CrowdStrike publishes the Preliminary Post Incident Review on 24 July and the external Root Cause Analysis on 6 August. What follows is that RCA told in order, with the detail that’s missing when the story is just “a bad update”.

The analysis of the CSAgent.sys binary is based on public copies of the driver and on the crash dumps examined by Patrick Wardle and other researchers. No access to production systems required.

The product: two content channels, not one

To understand the bug you have to understand the Falcon deployment model. The sensor has two classes of content updated through separate channels:

Sensor Content. Permanent capabilities: native driver code, embedded ML models, Template Types. A Template Type is a schema: it defines which fields a detection of a certain kind carries, in what order, with what semantics. Sensor Content ships with each sensor release (N, N-1, N-2). The customer approves it and rolls it out with whatever testing they want.
Rapid Response Content. Template Instances: concrete data that fills in an existing Template Type. It’s the layer that lets CrowdStrike push a new detection without touching the driver code. Distributed from the cloud, in minutes, to every connected sensor.

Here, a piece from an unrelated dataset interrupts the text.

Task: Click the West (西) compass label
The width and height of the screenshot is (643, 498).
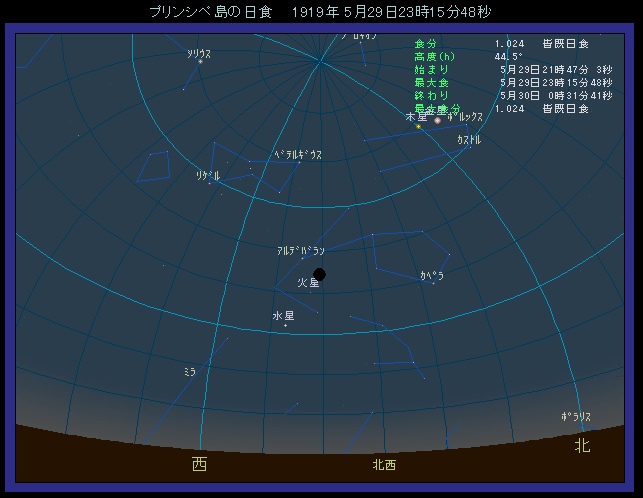Action: pos(200,463)
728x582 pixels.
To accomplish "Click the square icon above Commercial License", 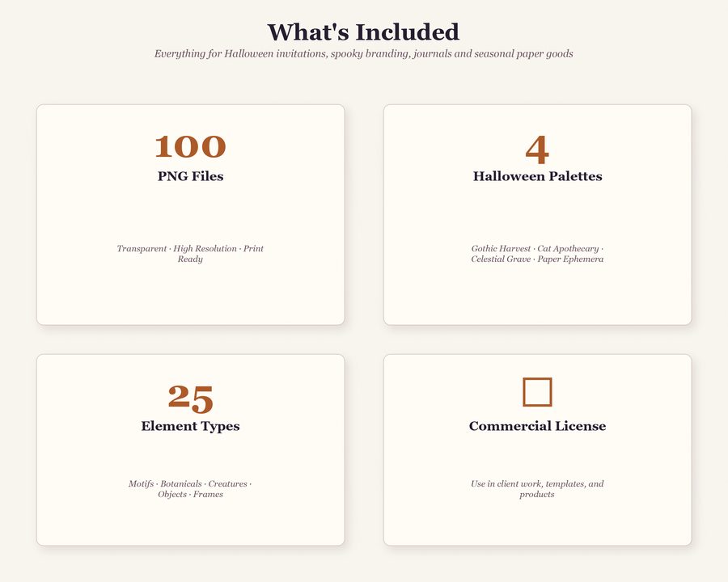I will [537, 392].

The customer has no test ring for this: the sensor receives it and loads it.

Channel File 291 is Rapid Response Content. Specifically, the configuration file for the IPC Template Type: detections that operate on Inter-Process Communication patterns (named pipes, in this case). The IPC Template Type had been in production since March 2024; file 291 was the umpteenth Template Instance loaded on top of it.

The bug in one line

The IPC Template Type was designed with 21 input fields (input fields). The sensor that interprets it, the native code in CSAgent.sys, was compiled for 20. For months, this mismatch didn’t blow up because every Template Instance going through the channel used a wildcard in field 21: the interpreter never read it.

Channel File 291 is the first one to put a concrete condition (no wildcard) in field 21. The interpreter tries to read it, touches the pointer at position 21 of the input array, and that position isn’t initialised because the sensor only bothered to prepare 20. The external RCA describes it like this: the Content Interpreter performed an out-of-bounds read of the input array.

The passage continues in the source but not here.